本文
══════

現在ではものと時間の平等はふたつの異なった方法で実現されうる。一つは美術館の特権を現在のものも含めたすべてに広げることによって、もしくはそれを完全に廃止することによってである。(略)デュシャンのレディメイドの実践は前者の方向の試みである。

『流れの中で』p.8

ここでグロイスはふたつの方法のうちの一つとして、デュシャンによるレディメイドを例に挙げている。

デュシャンの《泉》は芸術作品であると同時に非芸術作品である。(略)伝統的な彫刻であると同時にレディメイドとも描写しうる立体作品(フィッシュリ&ヴァイス)を私たちは知っている。

『アート・パワー』p.13

グロイスは、デュシャンのレディメイドに並んで、レディメイドを応用した立体作品を作るフィッシュリ&ヴァイスについても言及している。さらにグロイスはレディメイドやフィッシュリ&ヴァイスの作品を美術館の内外における非視覚的な新しい差異を知覚可能にしたという。

══════

練習問題
a. 本文のうち「現在ではものと時間の平等はふ」から「ディメイドを例に挙げている。」までの部分を、一字も変えずにそのまま書き写してください。
b. 本文中の「デュシャンの《泉》は芸術作品であると同時に非芸術作品である。」という一文を英語に訳すとどうなりますか。

収集データ
══════

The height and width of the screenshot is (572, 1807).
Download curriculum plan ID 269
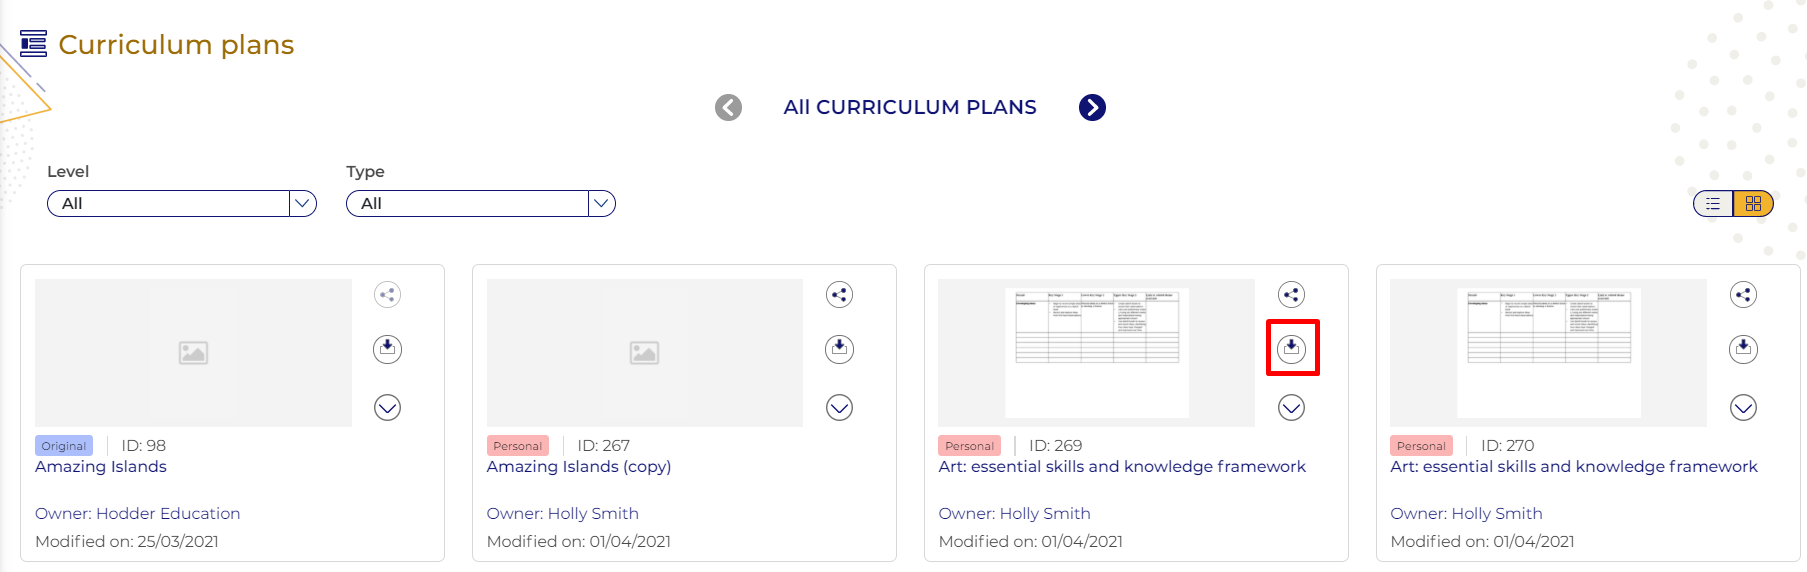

══════

各問の解答
a.
現在ではものと時間の平等はふたつの異なった方法で実現されうる。一つは美術館の特権を現在のものも含めたすべてに広げることによって、もしくはそれを完全に廃止することによってである。(略)デュシャンのレディメイドの実践は前者の方向の試みである。

『流れの中で』p.8

ここでグロイスはふたつの方法のうちの一つとして、デュシャンによるレディメイドを例に挙げている。

b. Duchamp's *Fountain* is at once a work of art and a non-work of art.